== ENTRIES PROVIDED
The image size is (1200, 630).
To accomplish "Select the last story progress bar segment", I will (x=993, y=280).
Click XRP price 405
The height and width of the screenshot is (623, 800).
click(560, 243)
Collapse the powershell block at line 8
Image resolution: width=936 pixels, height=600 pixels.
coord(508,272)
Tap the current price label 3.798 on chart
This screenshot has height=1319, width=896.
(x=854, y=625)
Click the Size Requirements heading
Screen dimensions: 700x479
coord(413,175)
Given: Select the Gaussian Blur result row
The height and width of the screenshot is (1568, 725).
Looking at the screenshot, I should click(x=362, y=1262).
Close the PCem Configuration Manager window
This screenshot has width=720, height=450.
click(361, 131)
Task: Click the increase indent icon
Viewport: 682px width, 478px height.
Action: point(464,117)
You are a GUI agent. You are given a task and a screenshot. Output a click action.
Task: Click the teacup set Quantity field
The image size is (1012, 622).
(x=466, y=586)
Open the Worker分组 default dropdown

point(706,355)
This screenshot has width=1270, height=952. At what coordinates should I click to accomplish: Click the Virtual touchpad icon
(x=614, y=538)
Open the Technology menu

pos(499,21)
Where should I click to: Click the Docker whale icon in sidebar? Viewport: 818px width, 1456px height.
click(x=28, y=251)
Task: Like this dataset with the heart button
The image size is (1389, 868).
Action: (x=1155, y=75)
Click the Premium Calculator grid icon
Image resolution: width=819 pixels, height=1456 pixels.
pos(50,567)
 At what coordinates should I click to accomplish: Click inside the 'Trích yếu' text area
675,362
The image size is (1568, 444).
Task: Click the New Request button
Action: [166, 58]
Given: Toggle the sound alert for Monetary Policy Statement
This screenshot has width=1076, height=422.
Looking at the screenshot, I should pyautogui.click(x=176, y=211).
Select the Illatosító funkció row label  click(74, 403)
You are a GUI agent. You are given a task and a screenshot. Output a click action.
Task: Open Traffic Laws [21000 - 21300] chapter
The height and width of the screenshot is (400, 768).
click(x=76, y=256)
====
- _WHAT YOU SHOULD DO_
Each line of the material above must be reproduced exactly.

- _RESPONSE AREA_
The image size is (1200, 630).
To accomplish "Select the last story progress bar segment", I will (x=993, y=280).
Click XRP price 405
The height and width of the screenshot is (623, 800).
click(560, 243)
Collapse the powershell block at line 8
Image resolution: width=936 pixels, height=600 pixels.
coord(508,272)
Tap the current price label 3.798 on chart
This screenshot has height=1319, width=896.
(x=854, y=625)
Click the Size Requirements heading
Screen dimensions: 700x479
coord(413,175)
Given: Select the Gaussian Blur result row
The height and width of the screenshot is (1568, 725).
Looking at the screenshot, I should click(x=362, y=1262).
Close the PCem Configuration Manager window
This screenshot has width=720, height=450.
click(361, 131)
Task: Click the increase indent icon
Viewport: 682px width, 478px height.
Action: point(464,117)
You are a GUI agent. You are given a task and a screenshot. Output a click action.
Task: Click the teacup set Quantity field
The image size is (1012, 622).
(x=466, y=586)
Open the Worker分组 default dropdown

point(706,355)
This screenshot has width=1270, height=952. At what coordinates should I click to accomplish: Click the Virtual touchpad icon
(x=614, y=538)
Open the Technology menu

pos(499,21)
Where should I click to: Click the Docker whale icon in sidebar? Viewport: 818px width, 1456px height.
click(x=28, y=251)
Task: Like this dataset with the heart button
The image size is (1389, 868).
Action: (x=1155, y=75)
Click the Premium Calculator grid icon
Image resolution: width=819 pixels, height=1456 pixels.
pos(50,567)
 At what coordinates should I click to accomplish: Click inside the 'Trích yếu' text area
675,362
The image size is (1568, 444).
Task: Click the New Request button
Action: [166, 58]
Given: Toggle the sound alert for Monetary Policy Statement
This screenshot has width=1076, height=422.
Looking at the screenshot, I should pyautogui.click(x=176, y=211).
Select the Illatosító funkció row label  click(74, 403)
You are a GUI agent. You are given a task and a screenshot. Output a click action.
Task: Open Traffic Laws [21000 - 21300] chapter
The height and width of the screenshot is (400, 768).
click(x=76, y=256)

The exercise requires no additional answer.